Attention Progress OpenEdge users! A critical security vulnerability was recently discovered within the platform’s authentication system. This flaw (CVE-2024-1403) carries a CVSS score of 10 – the highest severity rating possible. This means an immediate patch is crucial for systems running affected versions of OpenEdge.

What’s the Issue?

In OpenEdge versions 11.7.18 and earlier, 12.2.13 and earlier, and 12.8.0, there’s a bug in the way certain usernames and passwords are handled. An attacker could exploit this flaw to gain unauthorized access to various OpenEdge components, including your sensitive databases. This is especially worrisome if you configure your system to rely on local operating system accounts for authentication.

“When the OpenEdge Authentication Gateway (OEAG) is configured with an OpenEdge Domain that uses the OS local authentication provider to grant user-id and password logins on operating platforms supported by active releases of OpenEdge, a vulnerability in the authentication routines may lead to unauthorized access on attempted logins,” Progress explains.
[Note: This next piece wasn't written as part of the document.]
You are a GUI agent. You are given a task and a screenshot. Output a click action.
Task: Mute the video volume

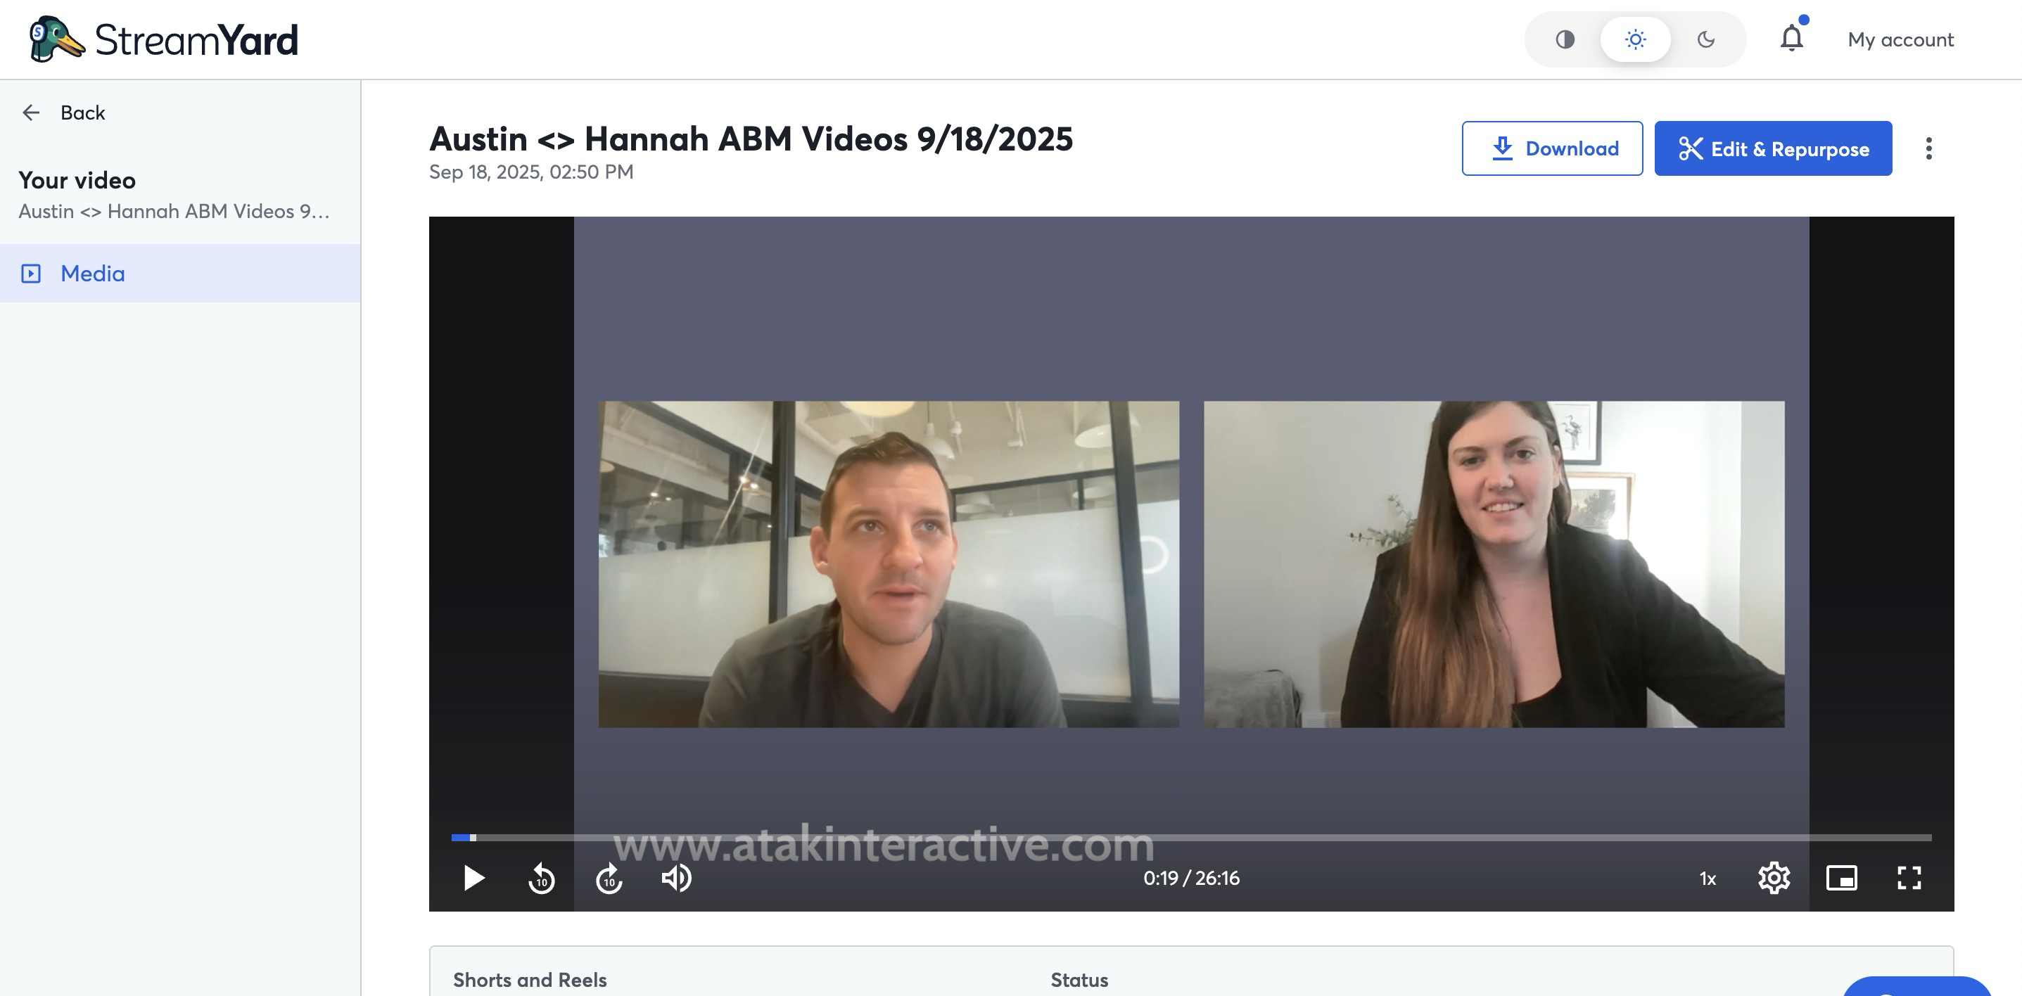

“Similarly, when an AdminServer connection is made by OpenEdge Explorer (OEE) and OpenEdge Management (OEM), it also utilizes the OS local authentication provider on supported platforms to grant user-id and password logins that may also lead to unauthorized login access.“

The Scope – Who’s Affected?

CVE-2024-1403 poses a risk for a wide range of OpenEdge components:

• OpenEdge Authentication Gateway (OEAG): This gateway is often the front door to your OpenEdge databases for both ABL and SQL clients, utilities, and even PASOE agents connecting to your databases.
• AdminServer: Tools like OpenEdge Management (OEM) and OpenEdge Explorer (OEE) rely on the AdminServer. An exploited AdminServer grants an attacker wider access to resources via these management tools.
• DataServer Connections: If you employ DataServer connections to databases managed with OEAG, they are also at potential risk.
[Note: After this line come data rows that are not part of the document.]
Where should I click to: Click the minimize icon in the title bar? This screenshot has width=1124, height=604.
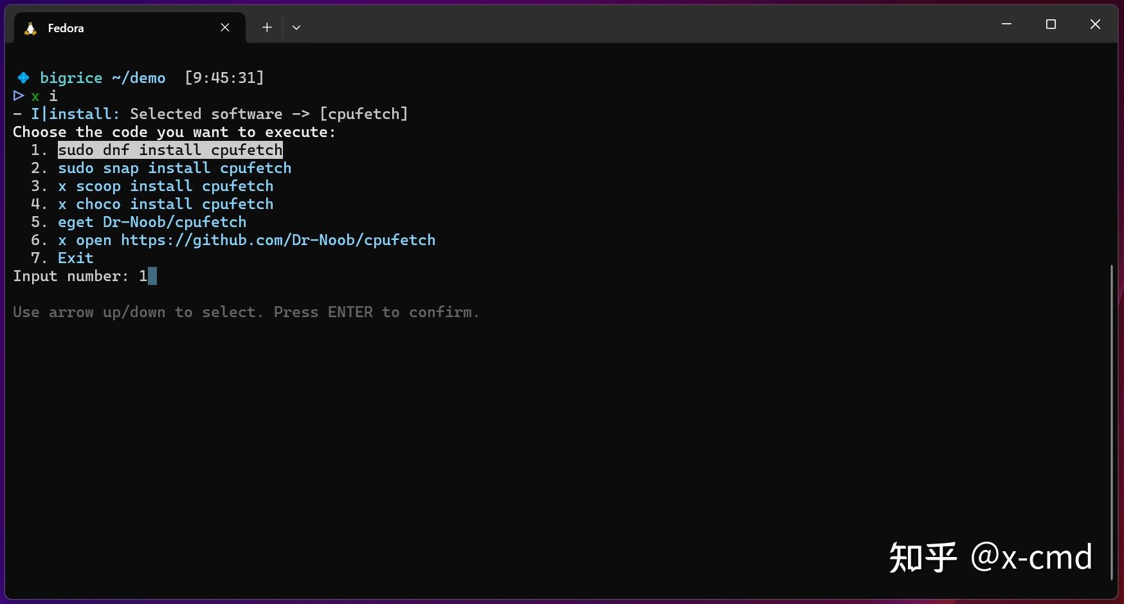1006,24
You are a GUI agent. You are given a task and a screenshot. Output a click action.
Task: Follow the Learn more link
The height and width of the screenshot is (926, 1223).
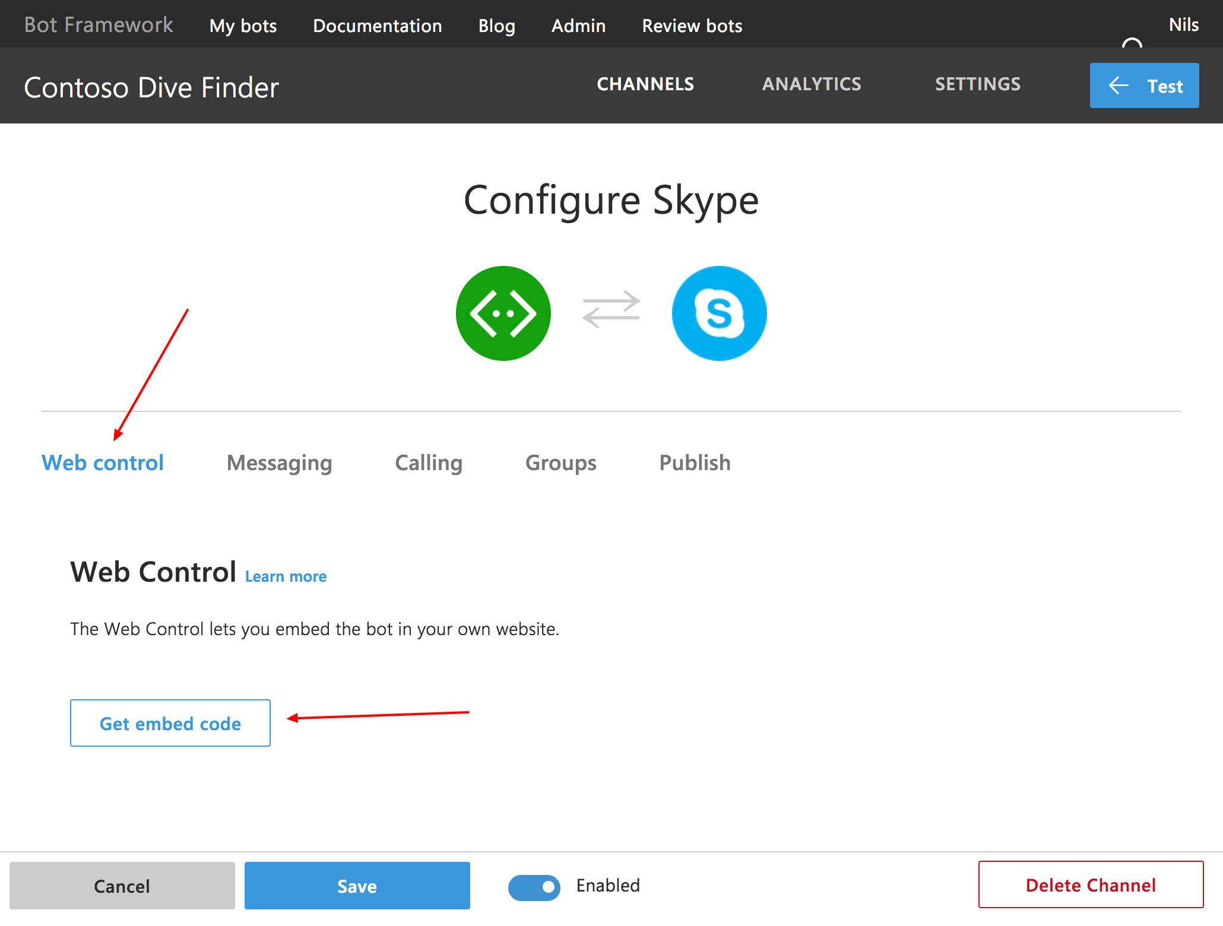tap(286, 576)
The Good News – Patches are Available!

Progress has acted swiftly in providing fixes, including in the following updates:

• OpenEdge LTS 11.7.19
• OpenEdge 12.2.14
• OpenEdge 12.8.1

Action Time – What You Need to Do

1. Upgrade ASAP: If you’re on an affected version, the top priority is to apply the relevant update. If you’re using a retired version of OpenEdge, you’ll need to upgrade to a currently supported version before applying the patch.
2. Temporary Mitigation: Can’t patch immediately? Progress has provided temporary steps. But remember, these are strictly short-term fixes until you can apply the official patch.

Protect Your Business

Staying up-to-date on patches and being aware of potential vulnerabilities is key to safeguarding your critical business applications built on OpenEdge.